Retour sur l’un des pires abominations de la France dite « d’en haut » de ces quinze dernières années, une tragédie déjà ensevelie dans les sables de l’oubli. Le 12 mai 2003, M. Baudis, directeur du CSA, ancien maire de Toulouse, homme politique centriste, est informé par son directeur de cabinet que son nom circule dans une nouvelle affaire concernant le tueur Patrice Alègre.
Deux ex-prostituées, Patricia et Fanny, entendues comme témoins par la justice, l’accusent des pires atrocités en particulier de les avoir violées, mais aussi, de tortures, actes de barbarie et meurtres d’enfants à l’occasion de partouzes sado-masochistes quand il était maire de Toulouse. Le 18 mai, alors que l’affaire n’est pas encore sortie, Baudis prend les devants et tente de s’expliquer au 20 heures de TF1. Son intervention fait l’effet d’une bombe.

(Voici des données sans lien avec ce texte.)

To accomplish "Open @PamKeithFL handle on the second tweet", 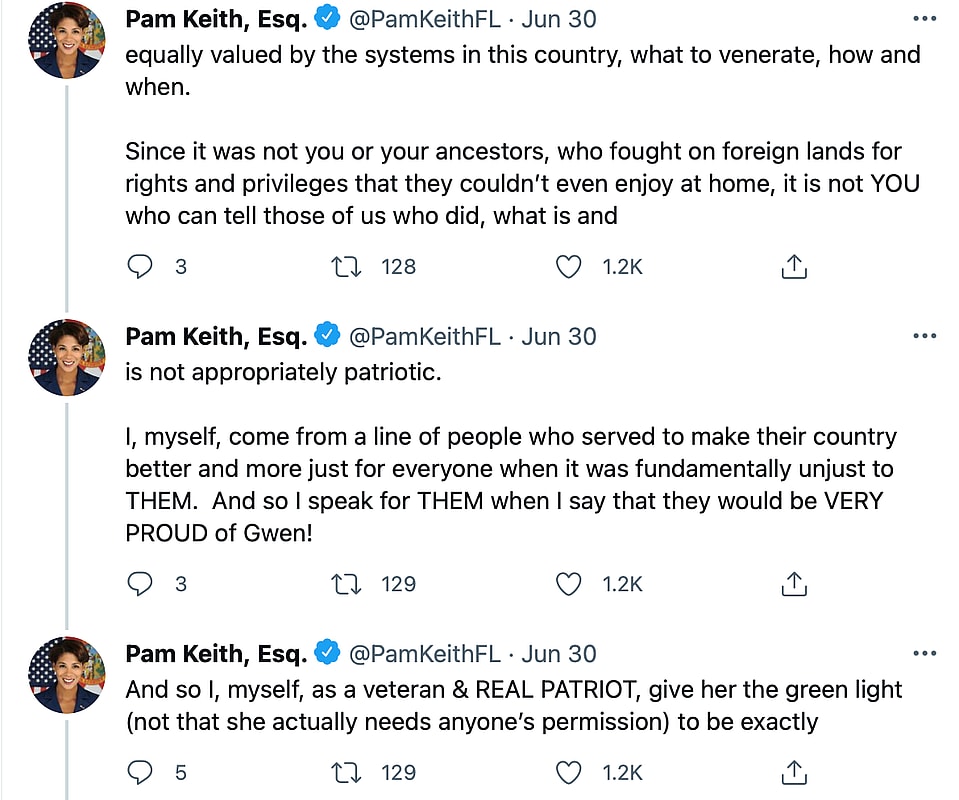I will tap(424, 336).
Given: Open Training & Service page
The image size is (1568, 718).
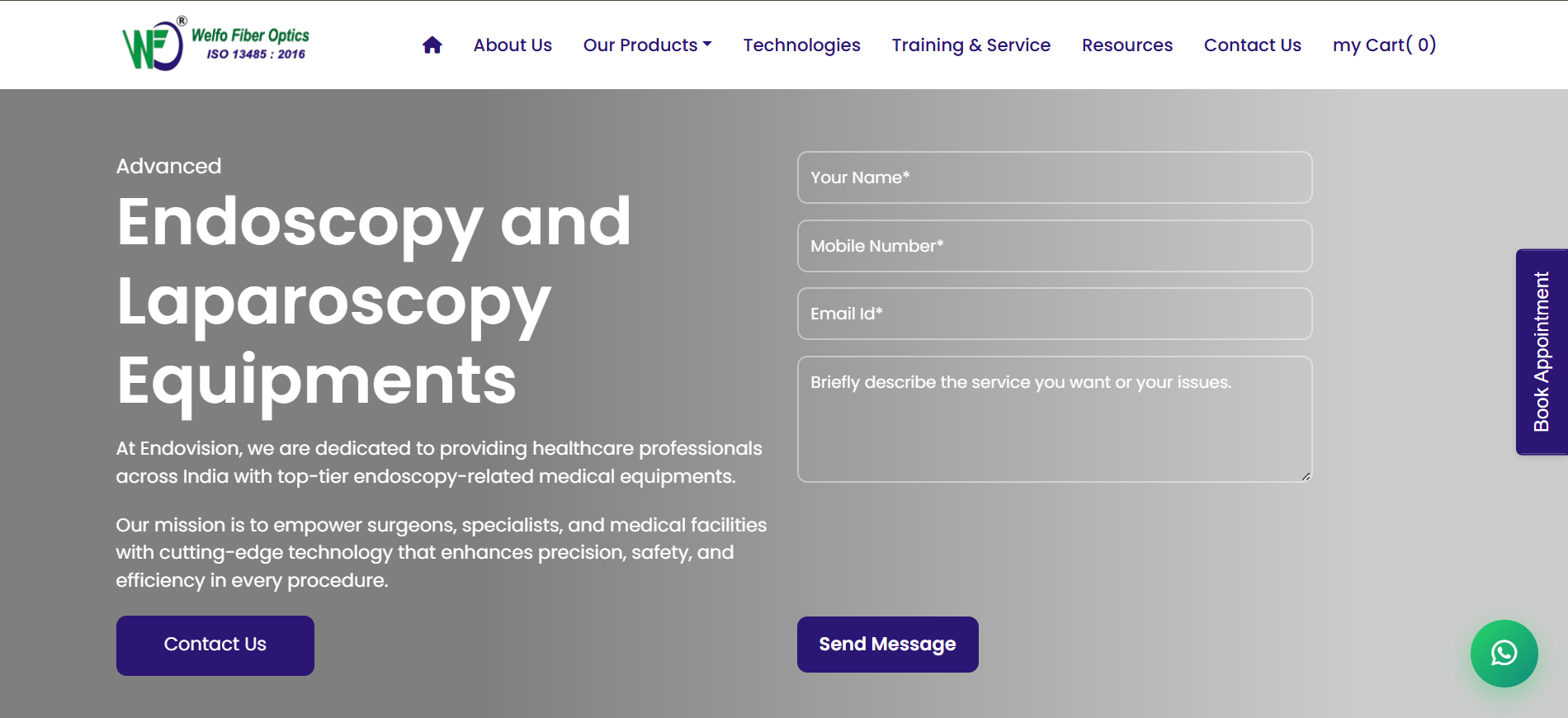Looking at the screenshot, I should coord(971,45).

La France dite d’en haut, médiatique, entre dans une véritable chasse à l’homme.
Le journal la Dépêche du midi dont le propriétaire est un grand notable politique, alimenté par l’officier de gendarmerie chargé de l’enquête, multiplie les scoops accablants pour l’ancien maire, exerce une pression hallucinante sur la justice, mise en cause elle aussi, accusée de couvrir un ancien procureur supposé mêlé à l’affaire. Sous la pression de la presse locale, le parquet ouvre une information judiciaire, ce qui alimente la rumeur de la véracité des faits.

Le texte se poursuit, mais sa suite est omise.